Goldman’s consumer-business chief is leaving

Finance


Peeyush Nahar, Goldman Sachs’ global head of consumer business, is leaving the bank and will take on an advisory role, Bloomberg reported Friday.

Nahar, formerly Uber’s vice president of technology, was hired to lead Marcus in June 2021 — months after the consumer bank’s previous chief, Omer Ismail, and head of large partnerships, David Stark, left Goldman to join Walmart’s nascent fintech startup.

As it stands, Nahar’s departure comes a little more than a month after another executive, Swati Bhatia, who was listed as the head of Marcus and co-CEO of GreenSky, said she would retire from Goldman and serve as an advisory director.

Goldman launched a reorganization in October, splitting Marcus into two groups. The platform’s consumer-focused operations were placed under Goldman’s asset- and wealth-management unit, while a subset of Marcus’ business that deals with corporate clients went to Platform Solutions.

That segment, which also includes Apple Card and home-improvement lender GreenSky, has lost roughly $4 billion since the start of 2020. 

Goldman executives have debated whether to publicly announce a 2025 target time frame for Platform Solutions to break even, people familiar with the discussions told Bloomberg. Further, the bank has considered pledging to bring losses to less than $1 billion this year, according to the wire service.

Conventional wisdom may indicate that if there were grand-scale announcements in the offing, they’d come at Goldman’s Feb. 28 investor day.

A spokesperson for Goldman declined to comment to Bloomberg.

Marcus had long been rumored as a prime target in Goldman’s wide-scale 3,200-employee cull, launched last month. Marcus’ Platform Services neighbor, GreenSky, however, has largely been spared in the mass layoff, The Wall Street Journal reported Thursday.

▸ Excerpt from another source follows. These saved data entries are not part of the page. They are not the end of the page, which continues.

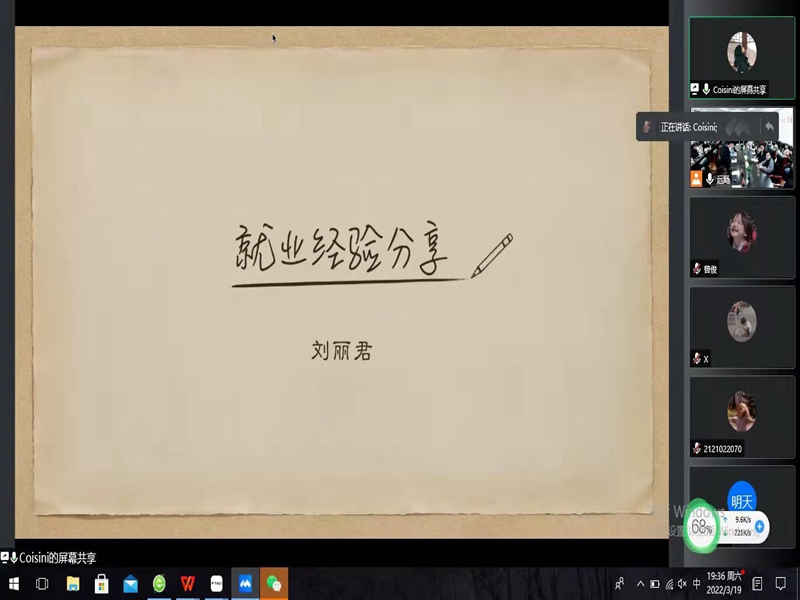Click the reply arrow on the speaking popup
Image resolution: width=800 pixels, height=600 pixels.
[x=769, y=126]
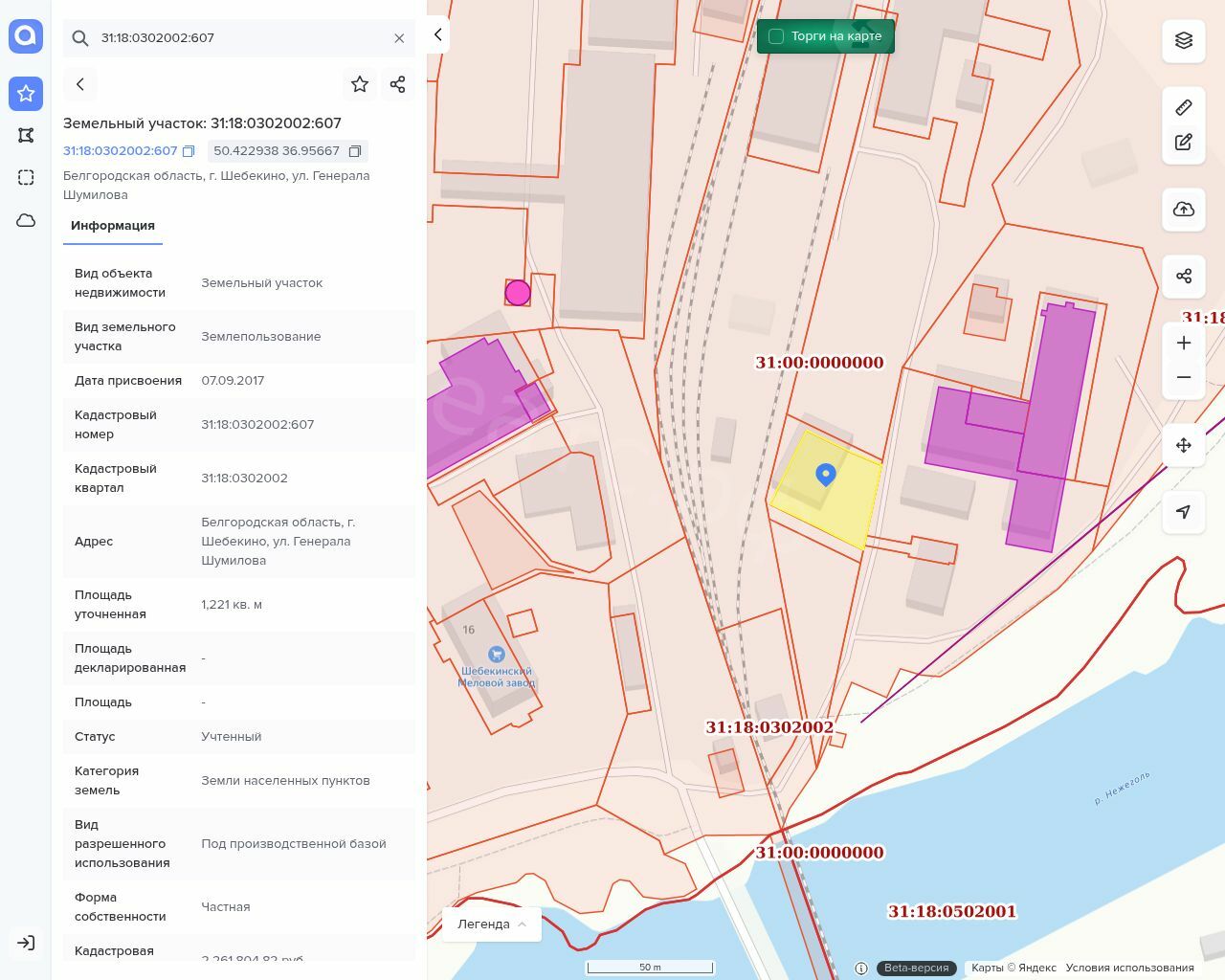Image resolution: width=1225 pixels, height=980 pixels.
Task: Click the favorites star in left sidebar
Action: [x=26, y=93]
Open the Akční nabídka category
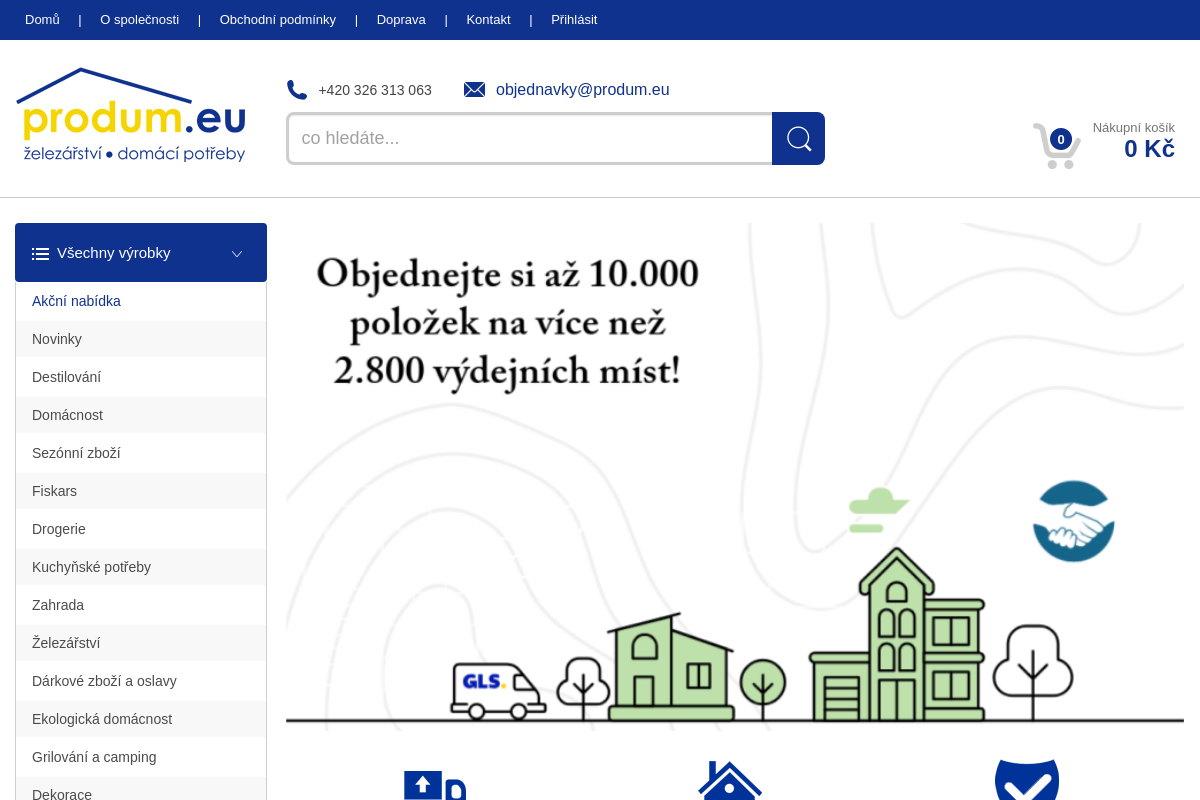This screenshot has height=800, width=1200. click(x=76, y=301)
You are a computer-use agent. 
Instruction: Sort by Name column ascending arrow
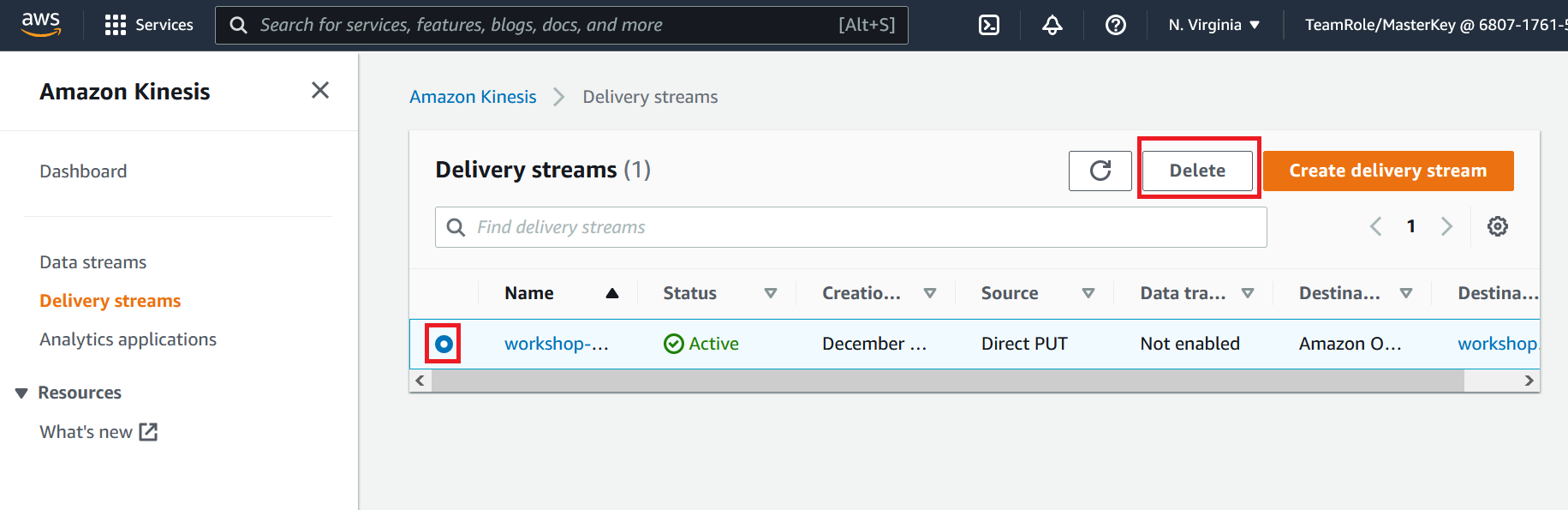click(x=612, y=293)
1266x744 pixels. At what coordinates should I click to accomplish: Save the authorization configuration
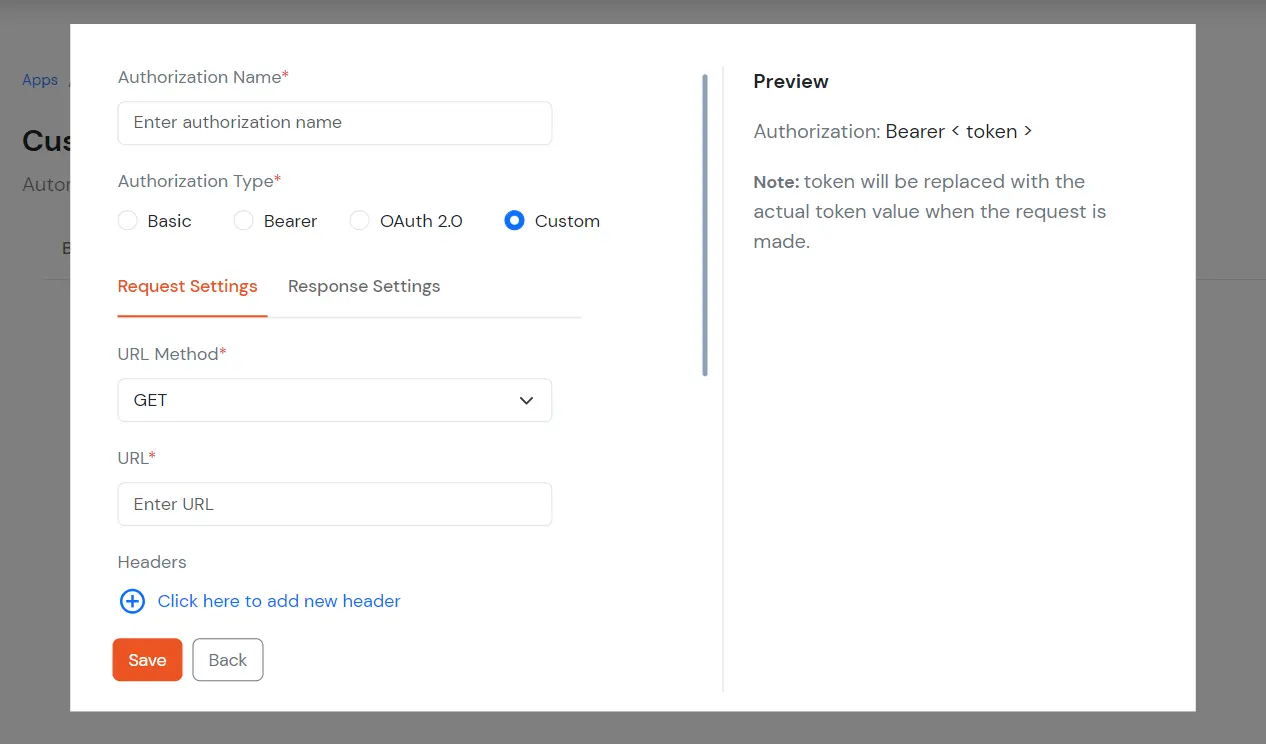click(147, 659)
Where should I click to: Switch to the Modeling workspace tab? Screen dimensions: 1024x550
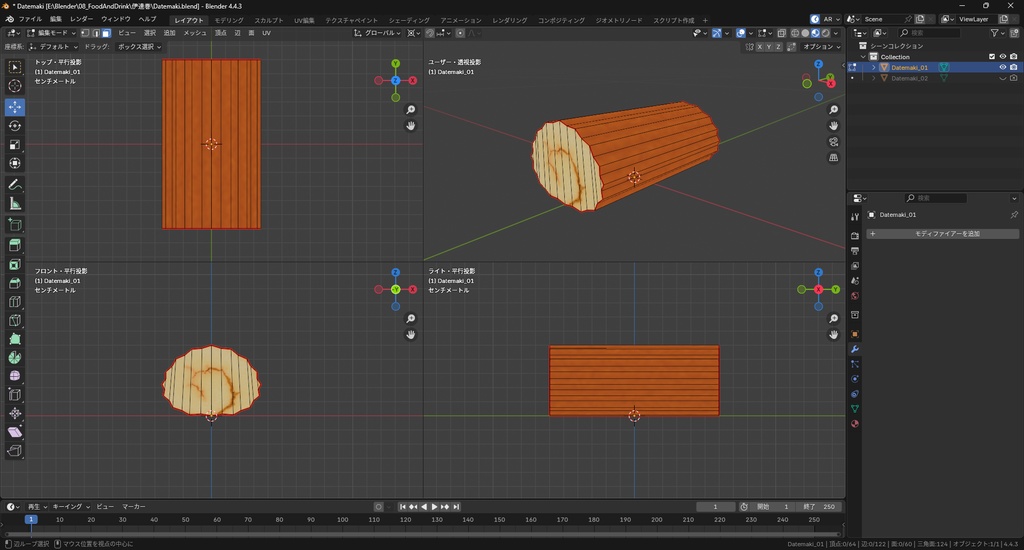point(229,20)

As for the consumer bank’s future, Goldman may yet recruit a leader with expertise running large credit-card programs and could aim to grow its existing card partnerships with an eye toward break-even, one of Bloomberg’s sources said.

Marcus, however, has been no stranger to turnover. Within a year of Ismail and Stark’s departure, Marcus lost its head of producthead of point-of-sale financing, CFO and a key consumer wealth-management executive.

Goldman spokespeople at the time downplayed the departures, saying the bank “has serious momentum and a deep and growing bench of talent” and spotlighting Marcus’ leadership team in particular, adding, “We are very excited about the future of the consumer business.”